### Chi-Square Test for Independence (Example 1)

In [18]:
import pandas as pd
import numpy as np
from scipy.stats import chi2_contingency

# Create a contingency table
data=np.array([[50,30],[70,50]])
data
# Perform the Chi-Square Test
chi2, p_value, dof, expected = chi2_contingency(data)

print(f"Chi-squere statistics : {chi2:.3f}")
print(f"P_value : {p_value:.3f}")
print("Degree of freedom : ",dof)
print("Expected frequency : ",expected)


# Interpretation
alpha = 0.05
if p_value < alpha:
    print("Reject the null hypothesis: Gender and product preference are dependent.")
else:
    print("Fail to reject the null hypothesis: Gender and product preference are independent.")

Chi-squere statistics : 0.195
P_value : 0.659
Degree of freedom :  1
Expected frequency :  [[48. 32.]
 [72. 48.]]
Fail to reject the null hypothesis: Gender and product preference are independent.


### Chi-Square Goodness of Fit Test (Example 2)

In [21]:
from scipy.stats import chisquare

# Observed frequencies
observed = [20, 15, 25, 20, 18, 22]
# Expected frequencies (equal probabilities for a fair dice)
expected = [120/6] * 6

# Perform the Goodness of Fit Test
chi2, p = chisquare(f_obs=observed, f_exp=expected)

# Print results
print("Chi-Square Statistic:", chi2)
print("P-value:", p)

# Interpretation
alpha = 0.05
if p < alpha:
    print("Reject the null hypothesis: The dice is not fair.")
else:
    print("Fail to reject the null hypothesis: The dice is fair.")


Chi-Square Statistic: 2.9000000000000004
P-value: 0.7153995143435801
Fail to reject the null hypothesis: The dice is fair.


### Chi-Square Test for Independence (example 3)

In [26]:
# Contingency table for smoker status and disease outcome
data = np.array([[90, 110], [60, 140]])
# n.b   [90,110]=spoker and [60,140]=non_smoker
# Perform Chi-Square Test
chi2, p, dof, expected = chi2_contingency(data)

# Display results
print("Chi-Square Statistic:", chi2)
print("P-value:", p)
print("Degrees of Freedom:", dof)
print("Expected Frequencies:\n", expected)

# Interpretation
alpha = 0.05
if p < alpha:
    print("Reject the null hypothesis: Smoking status and disease outcome are dependent.")
else:
    print("Fail to reject the null hypothesis: Smoking status and disease outcome are independent.")
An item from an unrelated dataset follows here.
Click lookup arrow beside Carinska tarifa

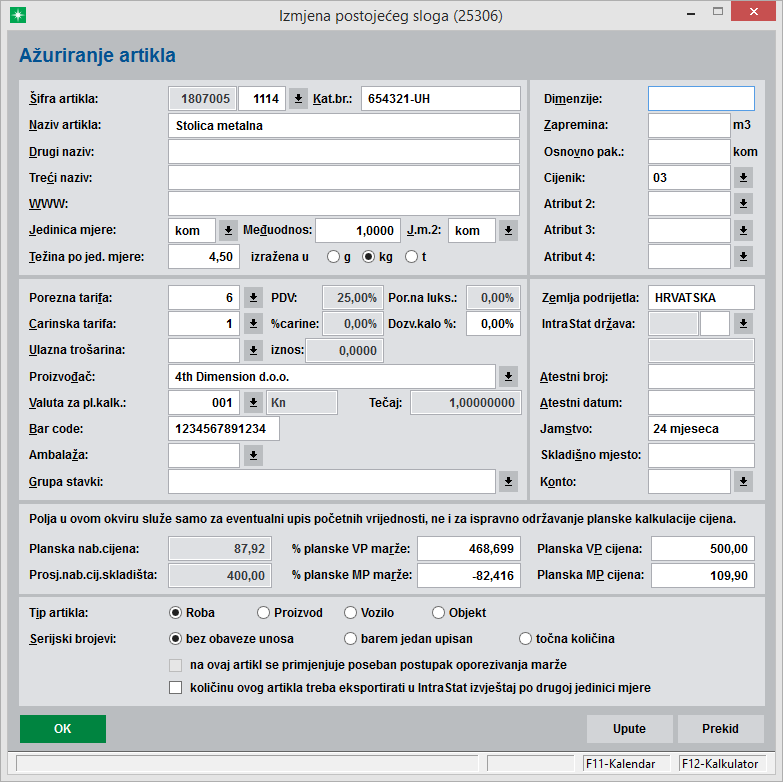tap(254, 324)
Chi-Square Statistic: 8.970666666666666
P-value: 0.002743484745753856
Degrees of Freedom: 1
Expected Frequencies:
 [[ 75. 125.]
 [ 75. 125.]]
Reject the null hypothesis: Smoking status and disease outcome are dependent.


In [29]:
import pandas as pd
from sklearn.feature_selection import chi2
from sklearn.preprocessing import LabelEncoder
from scipy.stats import chi2_contingency

# Load the Titanic dataset
data = {
    'Pclass': [1, 2, 3, 1, 3, 2, 3, 1, 3, 3],
    'Sex': ['male', 'female', 'female', 'female', 'male', 'male', 'female', 'male', 'female', 'male'],
    'Survived': [1, 1, 0, 1, 0, 0, 1, 0, 1, 0],
}
df = pd.DataFrame(data)

# Encode categorical variables
encoder = LabelEncoder()
df['Sex_Encoded'] = encoder.fit_transform(df['Sex'])

# Separate features and target
X = df[['Pclass', 'Sex_Encoded']]
y = df['Survived']

# Chi-Square Test using sklearn
chi_scores, p_values = chi2(X, y)
chi_results = pd.DataFrame({'Feature': X.columns, 'Chi-Square Score': chi_scores, 'P-Value': p_values})
print("Chi-Square Test Results:")
print(chi_results)

# Perform Chi-Square Test manually for Sex
contingency_table = pd.crosstab(df['Sex'], df['Survived'])
chi2_stat, p, dof, expected = chi2_contingency(contingency_table)

print("\nChi-Square Test for 'Sex':")
print(f"Chi-Square Statistic: {chi2_stat:.3f}")
print(f"P-Value: {p:.3f}")
print(f"Degrees of Freedom: {dof}")
print("Expected Frequencies:")
print(expected)

# Interpretation
alpha = 0.05
if p < alpha:
    print("Reject the null hypothesis: 'Sex' is significantly associated with survival.")
else:
    print("Fail to reject the null hypothesis: 'Sex' is not significantly associated with survival.")


Chi-Square Test Results:
       Feature  Chi-Square Score   P-Value
0       Pclass          0.181818  0.669815
1  Sex_Encoded          1.800000  0.179712

Chi-Square Test for 'Sex':
Chi-Square Statistic: 1.600
P-Value: 0.206
Degrees of Freedom: 1
Expected Frequencies:
[[2.5 2.5]
 [2.5 2.5]]
Fail to reject the null hypothesis: 'Sex' is not significantly associated with survival.